In this post, we will explore our open-source project to understand how to establish a database connection in SQLAlchemy, and how to leverage strong types to design safe and maintainable methods.

In SQLAlchemy, database connection is performed by specifying a connection string, which holds the necessary information. The string is used to initialize an engine, which in turn is used to build a session, which will perform database operations. These can be encoded in maintainable and safe methods using the strong typing idiom.

In our previous post, we discussed how to encode data models in SQLAlchemy and Python.
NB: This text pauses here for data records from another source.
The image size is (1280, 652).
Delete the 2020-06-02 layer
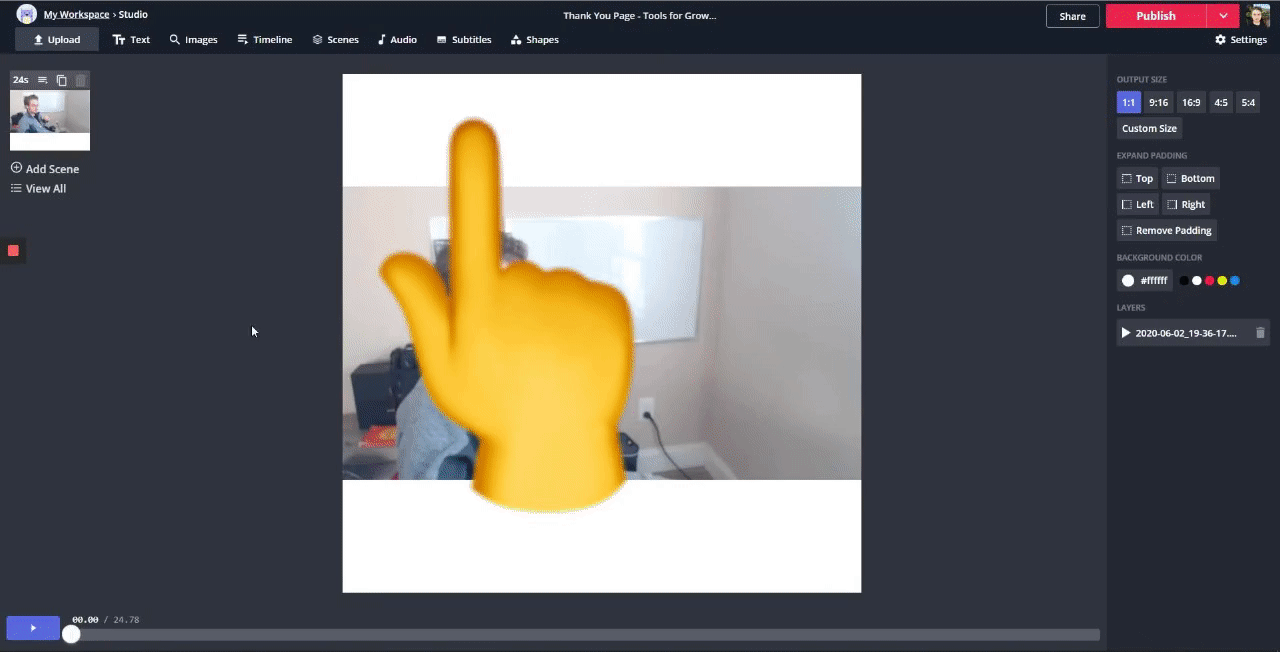click(1260, 333)
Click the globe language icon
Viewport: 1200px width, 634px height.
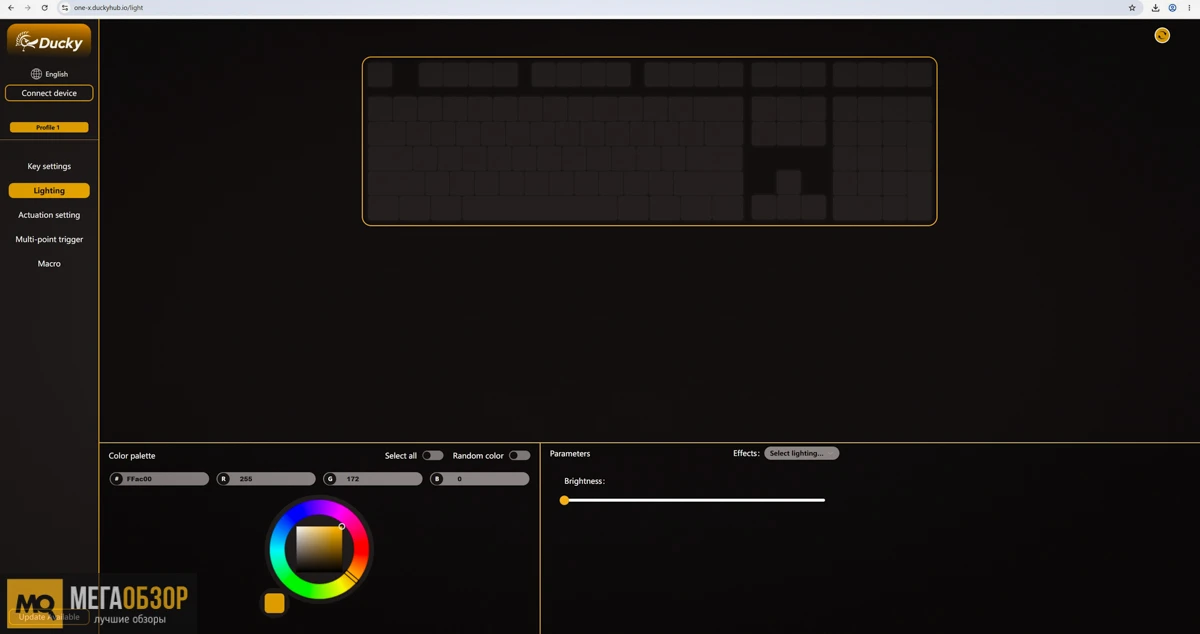[x=36, y=74]
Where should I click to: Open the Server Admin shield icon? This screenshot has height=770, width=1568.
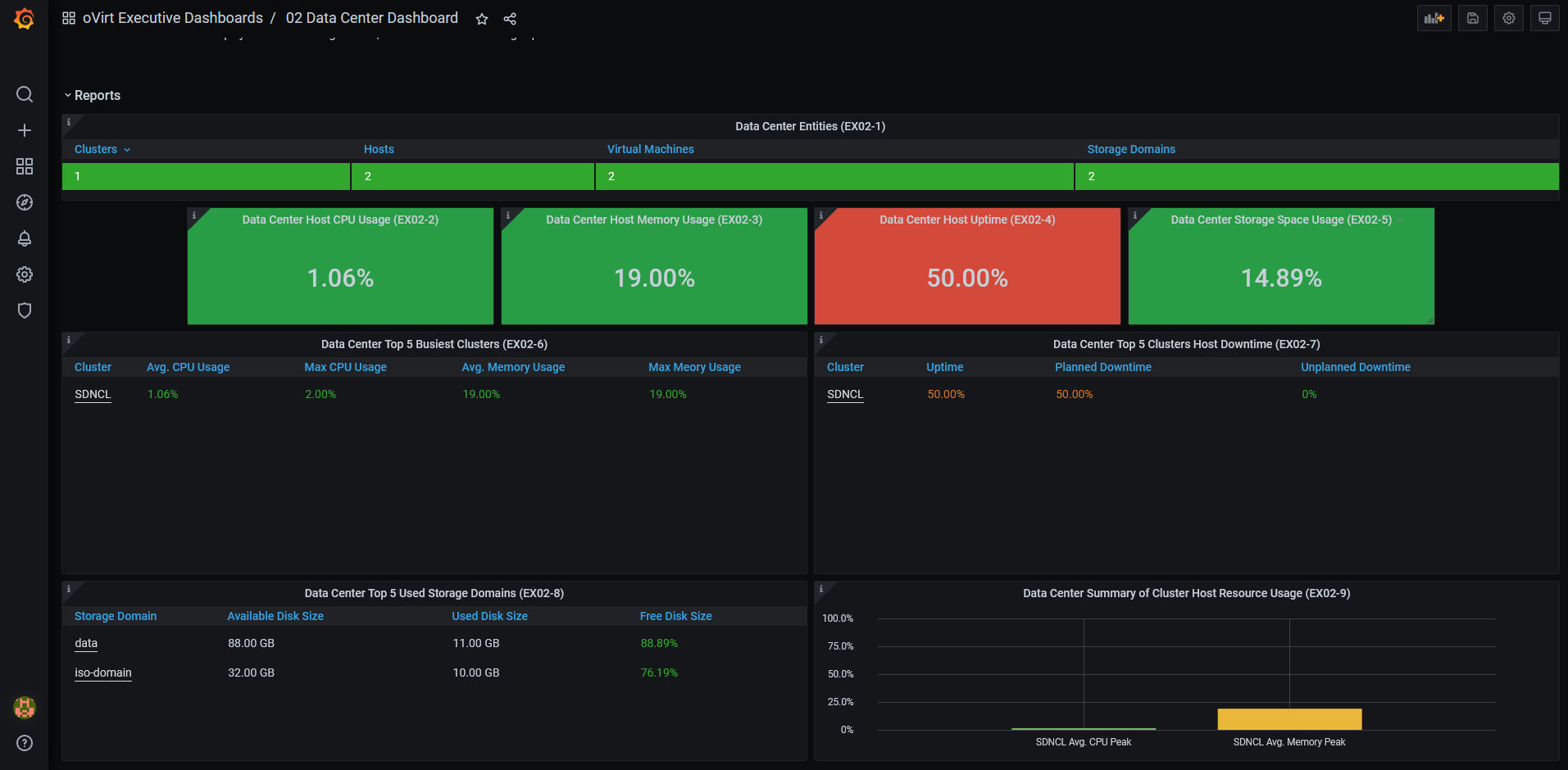25,310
Today, we will see how create a database connection in SQLAlchemy, and how to use strong types to design more maintainable and safer methods.

In sem, database operations are performed by the CRUDHandler class, a wrapper around SQLAlchemy functions defined in the modules/crud_handler.py module. CRUD stands for “create, record, update, delete“, and is the typical set of operations to be performed on a database.
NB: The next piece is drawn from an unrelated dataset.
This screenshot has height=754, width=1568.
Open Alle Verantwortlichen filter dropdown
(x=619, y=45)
crud_handler.py also contains the definition of the CRUDHandlerError exception, used by CRUDHandler to signal errors encountered in database and data access.

# modules/crud_handler.py

 1	"""Class mediating CRUD operations on the DB.
 2	
 3	Classes
 4	-----------------------
 5	CRUDHandlerError
 6	    Exception raised for errors in DB operations.
 7	CRUDHandler
 8	    Class mediating CRUD operations.
 9	
10	Functions
11	-----------------------
12      CRUDHandlerContext()
13          Manage context for CRUDHandler.
14	"""

The CRUDHandlerError Exception

CRUDHandlerError is a custom exception, which will be raised (together with an explicative message) when the CRUDHandler encounters an error. Creating such custom exceptions is good to distinguish them from exceptions which other parts of the program may raise.

# modules/crud_handler.py

40	from contextlib import contextmanager
41
42	from pydantic import ValidationError
43	
44	from sqlalchemy import select
45	from sqlalchemy import func
46	from sqlalchemy import and_
47	from sqlalchemy.sql import text
48	
49	from modules.models import Expense
50	from modules.session import init_session
51	from modules.schemas import ExpenseAdd
52	from modules.schemas import ExpenseUpdate
53	from modules.schemas import QueryParameters

<---------------------------snip--------------------------->

56	class CRUDHandlerError(Exception):
57	    """Exception raised for errors in DB operations."""
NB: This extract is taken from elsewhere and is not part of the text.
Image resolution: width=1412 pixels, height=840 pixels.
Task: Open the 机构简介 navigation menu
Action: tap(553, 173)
The standard procedure is to define a derived type of the builtin Exception class. Even without adding method and attributes, the exception will operate like the default ones (e.g., accepting an error message as a string on construction, as we will see below).

Database Connection

Initialization details

We can now examine the CRUDHandler class itself, beginning from its initialization, which needs to set up three elements to have an operational database connection.

At first, a connection string needs to be set up. This will be a string containing the necessary information for SQLAlchemy to connect to or create the database.

Its first component is usually a driver section, carrying information on the underlying database service and on components used to connect to it. The string will then carry database details, in a pre-defined format. These will be user credentials, database service location (i.e., HTTP host and port to connect to for data exchanges) and database name.

The second step is creating an SQLAlchemy engine, a low-level object connected to the database and used to perform low-level, non-CRUD operations. These include, for instance, creating the database and the associated tables.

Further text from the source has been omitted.